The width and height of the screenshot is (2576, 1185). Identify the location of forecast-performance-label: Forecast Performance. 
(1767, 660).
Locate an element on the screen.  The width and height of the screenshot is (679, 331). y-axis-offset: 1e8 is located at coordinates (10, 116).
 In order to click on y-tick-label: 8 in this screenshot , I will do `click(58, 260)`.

...

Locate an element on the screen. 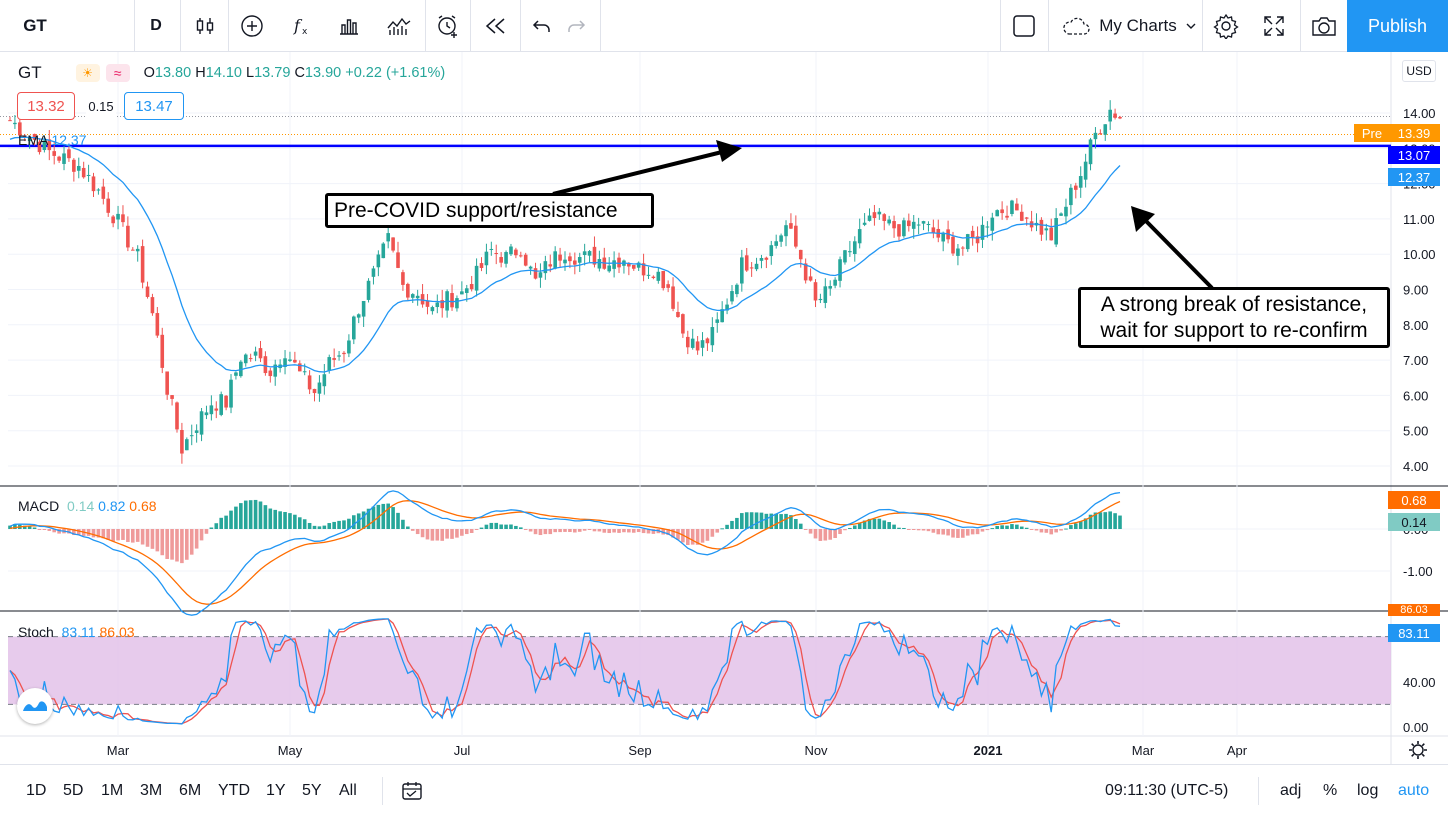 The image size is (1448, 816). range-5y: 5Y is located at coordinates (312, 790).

*Problem to work on*
Rewrite the entries starting with the line containing "The width and height of the screenshot is (2576, 1185)." and going on through the line containing "(1767, 660).", changing "Identify the location of" to "Find the position of" and leaving everything else as it is. Return only those lines.

*Answer below*
The width and height of the screenshot is (2576, 1185). Find the position of forecast-performance-label: Forecast Performance. 
(1767, 660).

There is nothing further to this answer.